What is being asked ->
Convert the lines into a two-column CSV with the headers input and output, one row per line: put its text under input and its answer under output, each in a single quoted field with line breaks replaced by spaces. Leave out the pictures.

=== Extracted entries ===

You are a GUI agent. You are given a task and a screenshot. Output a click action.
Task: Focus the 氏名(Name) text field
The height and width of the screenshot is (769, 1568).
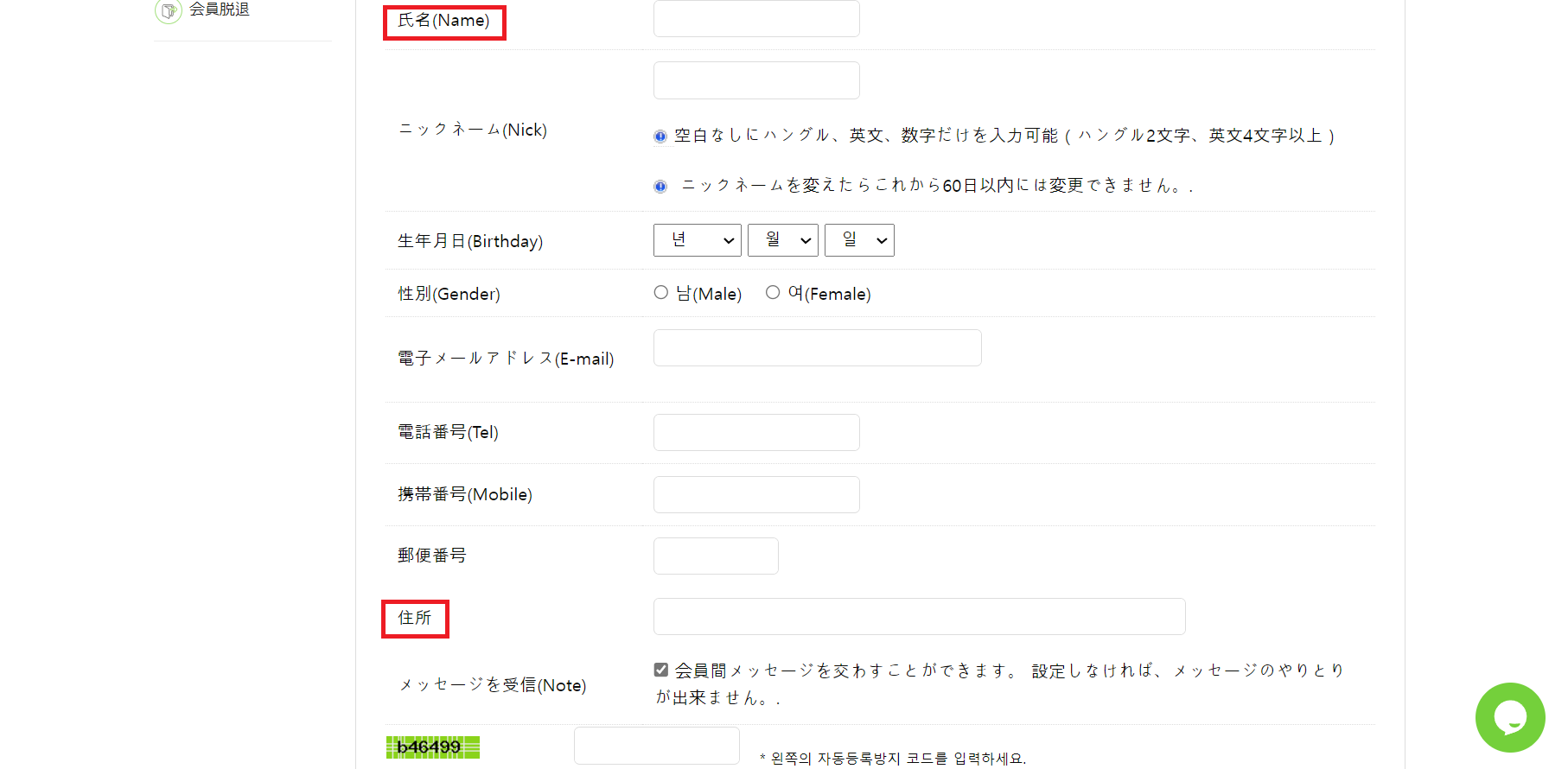(756, 18)
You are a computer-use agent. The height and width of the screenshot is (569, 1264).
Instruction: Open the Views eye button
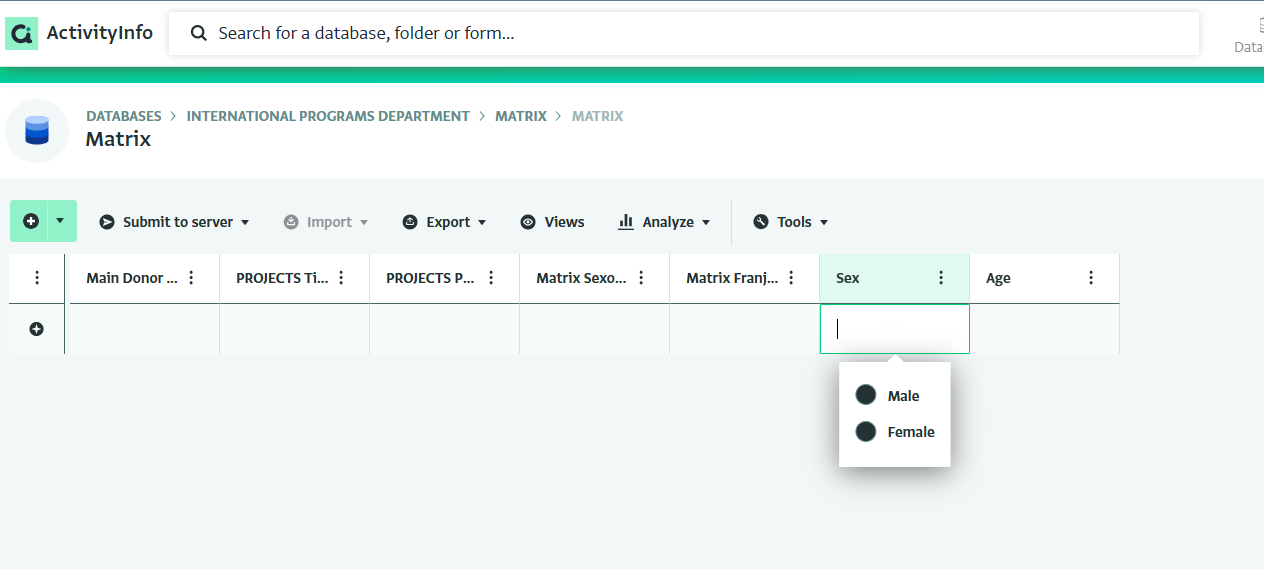click(553, 222)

===

Problem solution ->
input,output
"You are a GUI agent. You are given a task and a screenshot. Output a click action. Task: Focus the 氏名(Name) text field The height and width of the screenshot is (769, 1568).","(756, 18)"
"You are a computer-use agent. The height and width of the screenshot is (569, 1264). Instruction: Open the Views eye button","click(553, 222)"